I don’t want to ramble on with useless information here.  My intent is to post meaningful wisdom as I encounter it.  I will not try and create a script for your life or a listing of things that you should or should not do, but I will try and express little pieces of logic and experience born knowledge that I have accumulated over my 38 years.  I know that with each passing day you are learning to be good people.  I hear you say please and thank you, I have seen genuine and pure joy in your eyes, and most importantly, I hear your laughter every single day.  You are so happy, and I am very grateful that your mother and I have created a home filled with laughter and happiness for you.  I pray this continues in your life and that you too will create a home filled with love, happiness and laughter. 

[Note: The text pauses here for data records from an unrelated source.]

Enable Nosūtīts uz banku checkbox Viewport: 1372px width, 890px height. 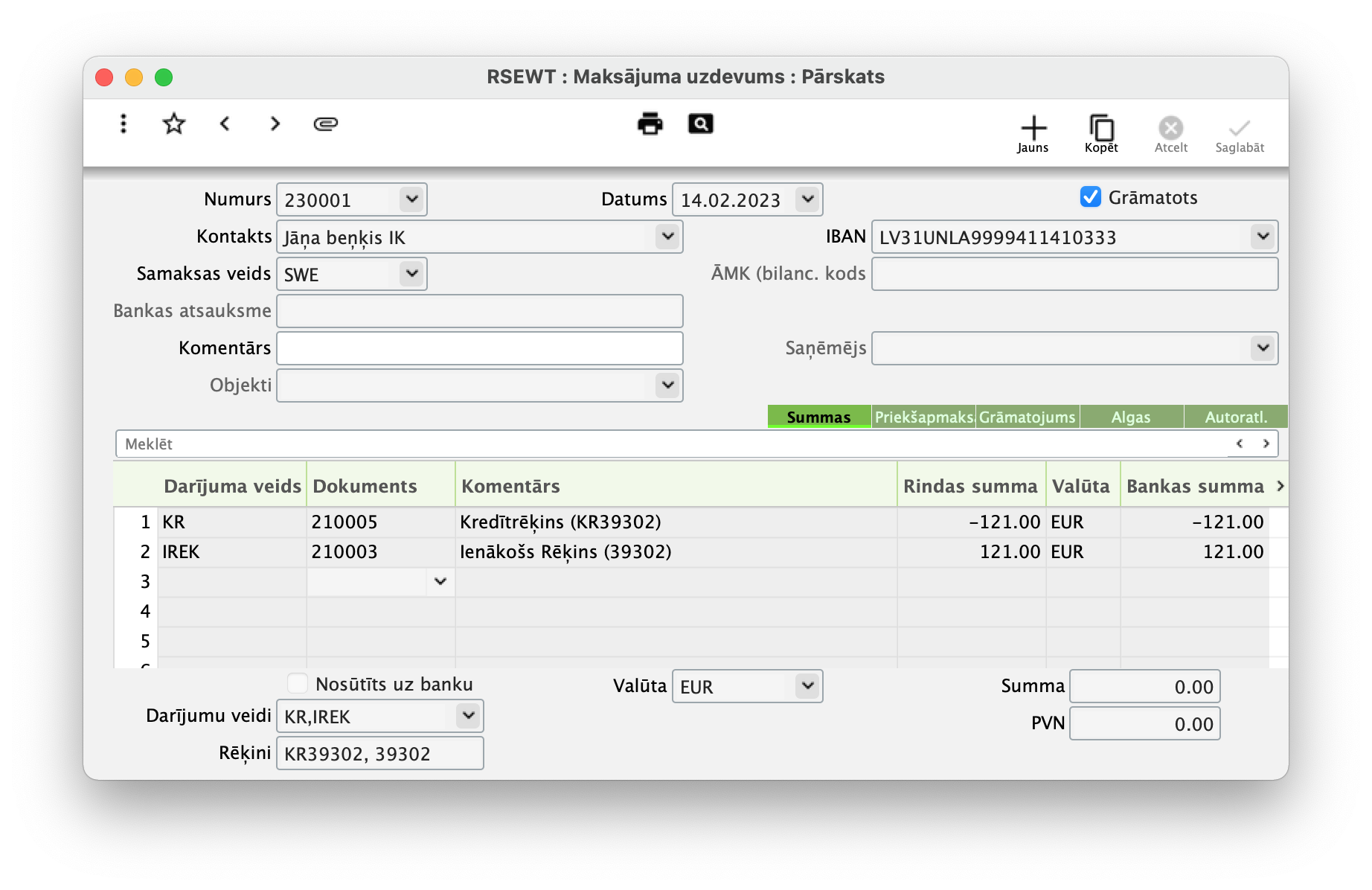pyautogui.click(x=298, y=683)
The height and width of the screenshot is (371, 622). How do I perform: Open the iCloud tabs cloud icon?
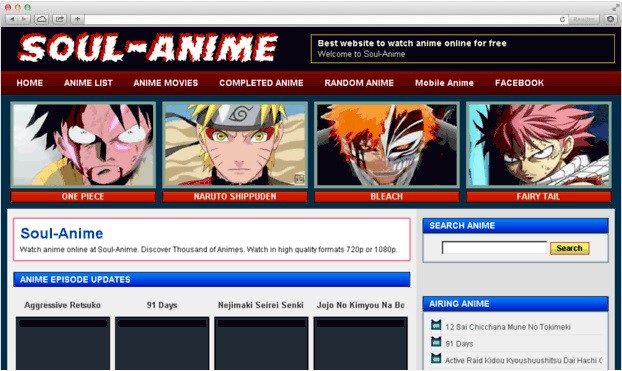point(41,19)
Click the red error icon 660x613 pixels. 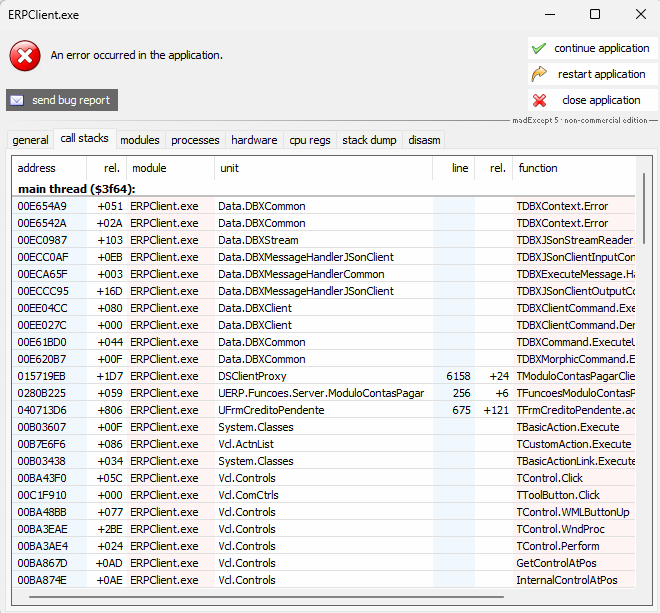[25, 56]
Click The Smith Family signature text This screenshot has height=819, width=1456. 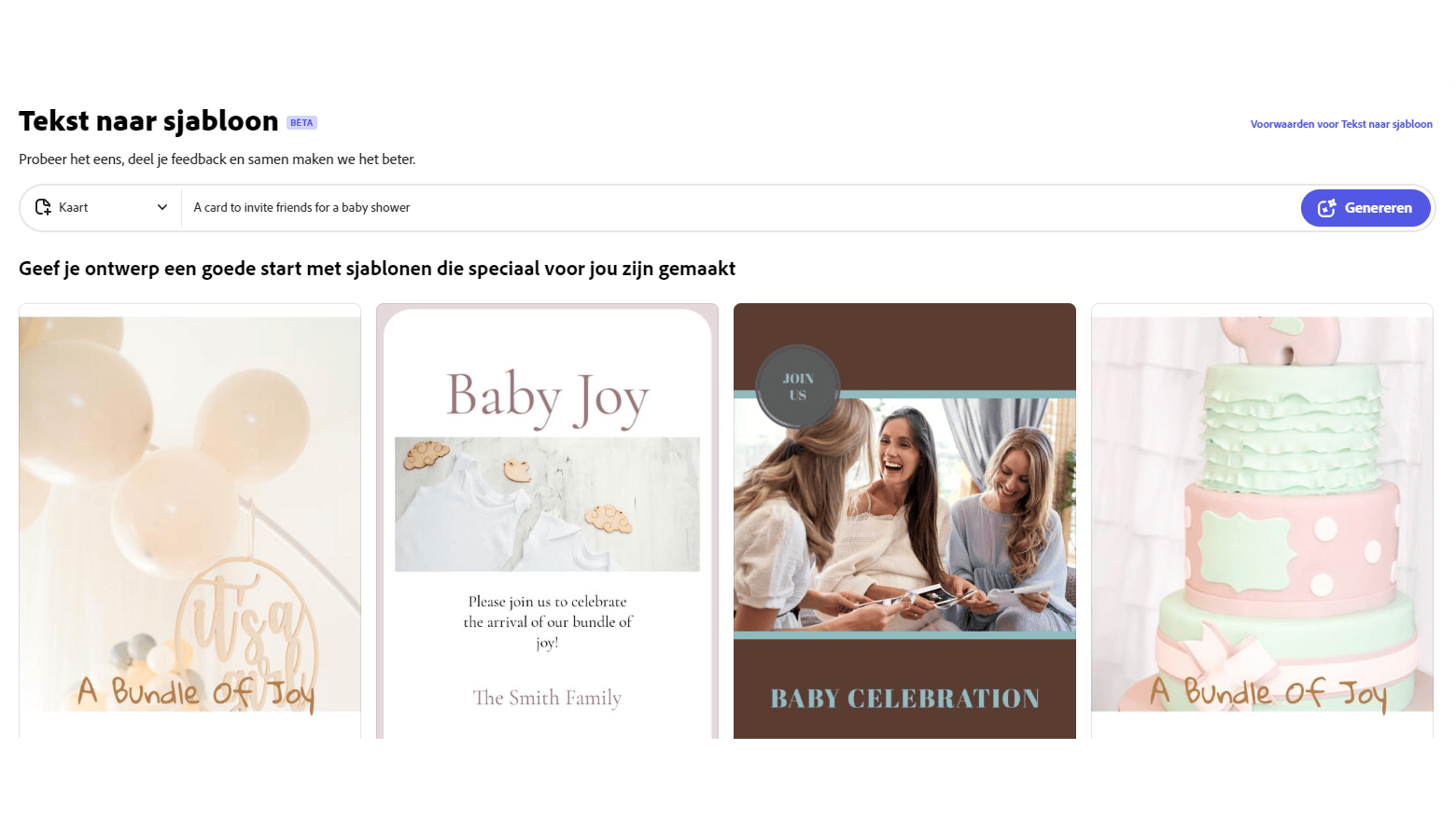click(x=547, y=698)
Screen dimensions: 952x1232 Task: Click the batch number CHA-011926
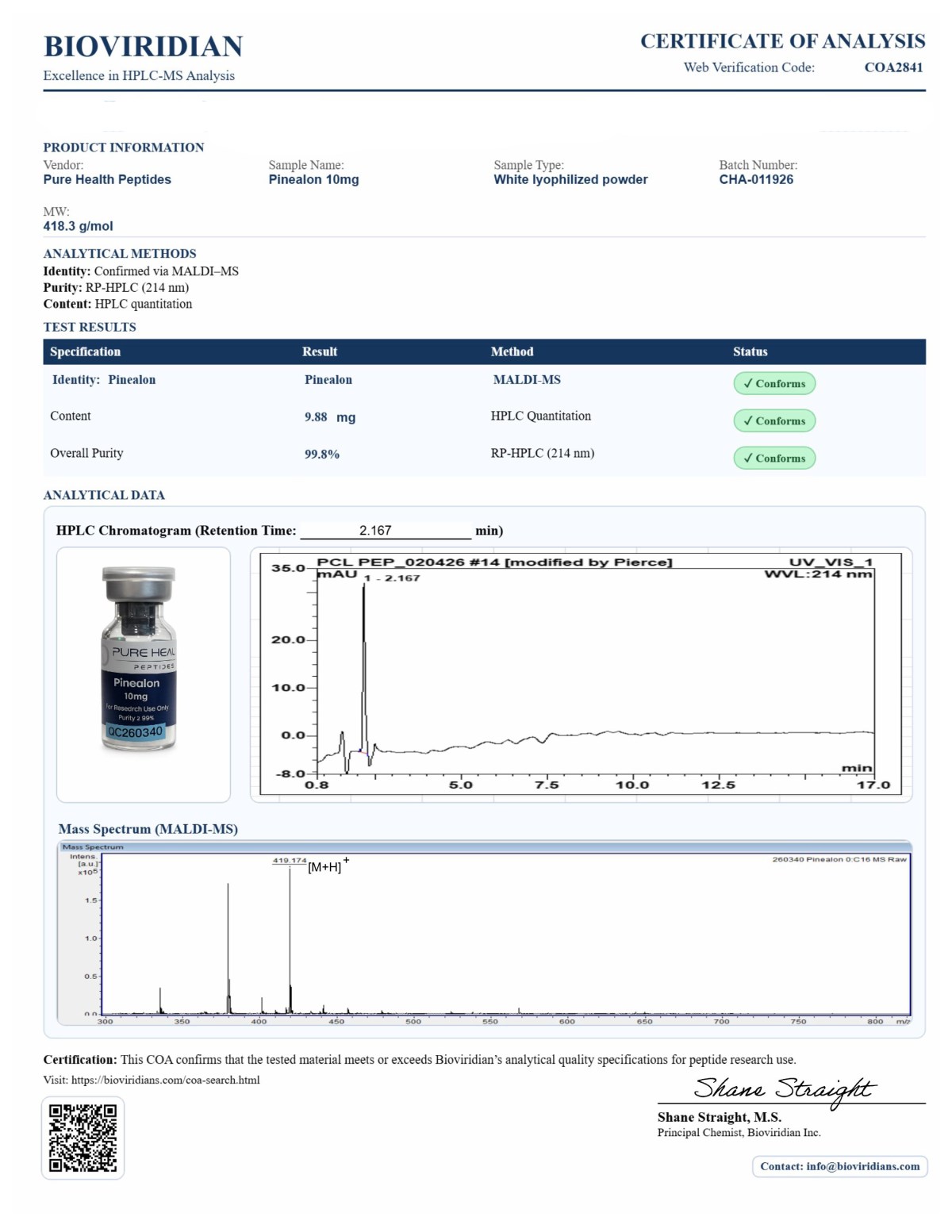pyautogui.click(x=756, y=179)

 Home is where you collect so many of your values.  I know that you look to me and witness my actions.  I am aware that you are listening to my words when I am on the phone with a friend, or at the checkout at the grocery store.  You see when I am agitated, and you see how I deal with that agitation.  You are my little watcher, and I greatly respect and appreciate that you are looking to me to guide you in your actions and how you should treat others.  As your parent it is my job to lead by example.  I confess to you right here, right now, that I am not perfect, and neither is your mother.  We are both good people of high moral character and sound judgement, but we need to be honest with you: we make mistakes too.  The important thing for all of us is that we continue to learn from our mistakes and that we remember them and the consequences of wrong actions or words and adjust ourselves accordingly, while remaining within our principles. 

That core of principle values will never steer you wrong, it is the lighthouse in a storm at sea that tells you which direction to follow.  Trust me when I tell you that it gets easier in time to follow your principles and values.  They become noble friends, companions who are there for you and your best interests.  They will coddle you at night and help you sleep soundly when you treat them well.  Listen to them, exercise them, give them the attention they deserve and need, and they will never steer you wrong.  My job is to show you these principles, to live these values, and to demonstrate the rewards that come from nurturing them.

You are embarking on a wonderful journey.  I hope to give you the tools you will need on this adventure.  I look forward to watching you use them, and building a wonderful life of love, laughter and pure happiness.  I love you so much.  I cannot express that enough.